El presente texto es de cierta manera una parcelada panorámica a los actuales novelistas latinoamericanos que se dedican precisamente a esto: a ensayar, o a lo que también denominaré indistintamente artículo, crónica ínfima, o sencillamente texto. Pero es también, secretamente, un ensayo; un ensayo tanto sobre el tratamiento del pop en la literatura como de un examen de disección del estilo ajeno, pero por sobre todo, un ensayo acerca de las formas inhóspitas que ha ido tomando el mismo aquí en Latinoamérica. Hablaré de la generación de los que están actualmente publicando. Nada de muertos esta vez. Voy a hacer como que el Boom nunca existió, por lo que me veré en la obligación de analizar a estos cinco autores que seleccioné bajo la luz de la intemperie, sin sombras de gigantes dinosaurios. Me aplicaré a divagar acerca de cierto escritor contemporáneo y latinoamericano cuya obra se delinea especialmente en la narrativa, pero que como actividad anexa o hobbie se dedica a la labor de articulista o ensayista, menester que, a mi gusto de lector, le sale mucho más fresco y estilísticamente más convincente.
Mi relación con el artículo y la crónica —género bastardo— en su momento fue la del lector azorado, salteado a voluntad, como quien leyere el diario de hace cuatro días, o lo que haya en el baño, cuando ya no se tiene nada que leer. Pero fue hace no mucho, siendo yo ya un lector omnívoro y compulsivo, que leí con verdadera dedicación, por primera y circunstancial vez, un artículo. Fue uno de Fabio Morábito. El mexicano nacido en Alejandría, por oficio poeta y que se hiciera tímidamente conocido en el cono sur por alguno que otro volumen de cuentos publicado en su momento por Tusquets, desembarcó de una buena vez en estos paisajes, curiosamente, con un volumen que recogía sus mejores artículos (o ensayos, como se quiera). En su idioma materno escuché, más que una voz, un tiempo.

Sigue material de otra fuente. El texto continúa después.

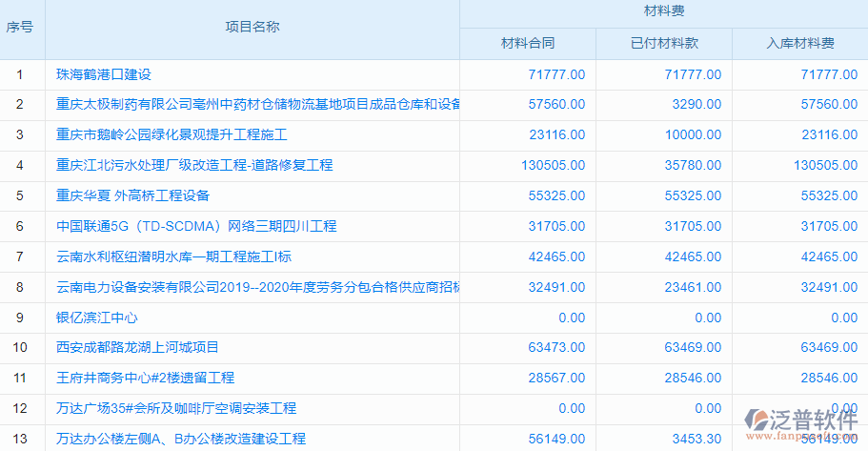Select the 材料费 group header
This screenshot has height=451, width=868.
click(663, 12)
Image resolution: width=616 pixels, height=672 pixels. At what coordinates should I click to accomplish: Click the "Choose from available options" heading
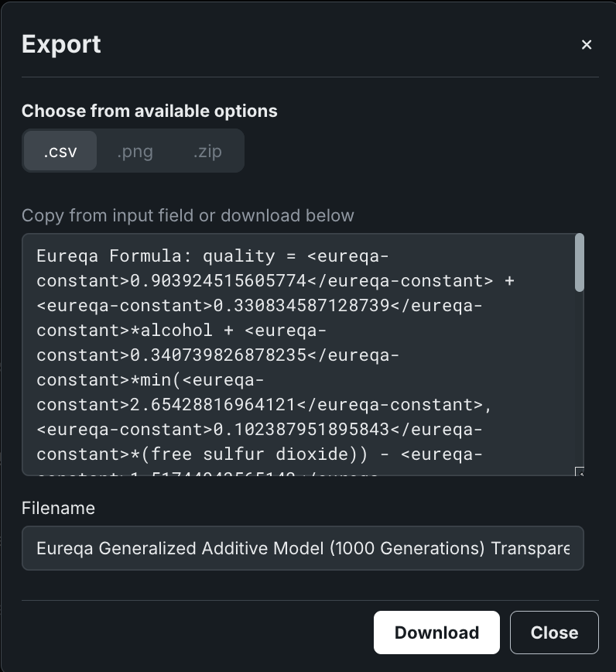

El timing justo, por ejemplo, que existe entre estación y estación en el metro de cualquier metrópolis. Hice el ejercicio y leí cada dos estaciones del metro de Santiago los ensayos de Idioma Materno (Hueders/Sexto piso, 2014), y entendí todo perfectamente. Página y media es el límite, el tamaño de una crónica, ensayo o artículo (a esta altura estos tres químicamente fundidos), suficiente para dejar la fotografía quieta en la mente.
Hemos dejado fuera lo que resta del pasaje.